Alice sighed wearily. "I think you might do something better with the time," she said, "than wasting it in asking riddles that have no answers."
Well, then: why IS a raven like a writing desk? In Alice, no one seems to know, but the pen and the bookchest in the Old English riddles might have an opinion! In the texts for this course, bells and onions speak, happy endings fail to end, and nothing is quite as it seems—but that, of course, is the fun of it all.
Our goal in this course is to "get messy." Like solivng a riddle, academic writing is a process of discovery: we walk new roads, we test our ideas, and when we lose the way we back up and try again. And whatever Alice may think, it is the riddles without answers—the wrong turns, revisions, and unexpected detours—that demand our greatest insights and innovations. The course readings combine Old English medieval riddles with graphic novels, fairy tales, and Alice's classic adventures to consider how these texts form a response to the genres, styles, and stories that came before them. Each has, at one point or another, been dismissed by literary critics, and yet each has unique strengths and experimental possibilities that deserve our attention.

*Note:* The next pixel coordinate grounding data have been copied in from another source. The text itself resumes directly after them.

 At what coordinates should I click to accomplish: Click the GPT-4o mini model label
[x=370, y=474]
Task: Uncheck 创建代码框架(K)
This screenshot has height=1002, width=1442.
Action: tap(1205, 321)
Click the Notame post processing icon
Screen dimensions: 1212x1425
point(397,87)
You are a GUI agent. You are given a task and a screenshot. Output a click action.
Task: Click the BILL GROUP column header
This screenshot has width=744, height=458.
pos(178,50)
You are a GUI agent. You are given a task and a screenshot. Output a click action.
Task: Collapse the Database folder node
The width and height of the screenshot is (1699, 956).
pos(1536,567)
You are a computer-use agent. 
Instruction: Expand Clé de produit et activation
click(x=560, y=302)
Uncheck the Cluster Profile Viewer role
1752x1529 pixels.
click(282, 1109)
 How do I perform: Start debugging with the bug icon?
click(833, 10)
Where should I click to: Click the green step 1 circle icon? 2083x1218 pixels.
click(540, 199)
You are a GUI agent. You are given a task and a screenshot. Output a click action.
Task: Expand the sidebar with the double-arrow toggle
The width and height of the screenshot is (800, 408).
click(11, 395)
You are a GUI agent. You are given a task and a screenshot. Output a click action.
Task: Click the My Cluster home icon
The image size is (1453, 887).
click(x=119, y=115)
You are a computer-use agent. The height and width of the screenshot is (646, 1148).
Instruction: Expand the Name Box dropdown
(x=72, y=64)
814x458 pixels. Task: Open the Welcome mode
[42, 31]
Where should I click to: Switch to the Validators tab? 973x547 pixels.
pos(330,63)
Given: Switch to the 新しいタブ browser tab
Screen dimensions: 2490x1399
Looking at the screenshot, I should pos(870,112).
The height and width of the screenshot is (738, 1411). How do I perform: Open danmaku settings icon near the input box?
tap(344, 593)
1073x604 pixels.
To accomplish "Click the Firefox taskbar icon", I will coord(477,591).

We will begin the semester with an extended exploration of what it means to enter a critical academic conversation. Who else has written about the works we are reading? What do they have to say, and how does that change our own interpretation of the the text? In addition to working with library databases and resources, you will also be learning to think of yourselves and your classmates as producers of academic writing. Throughout the course, you will receive feedback not only from me, but from one another, as you learn to integrate published books, articles, reviews, and other forms of academic writing into your own research papers.
While some riddles may remain unsolved, you will gain experience in "getting lost" as you develop your skills as an academic writer and literary critic—and these, of course, will help you find your way.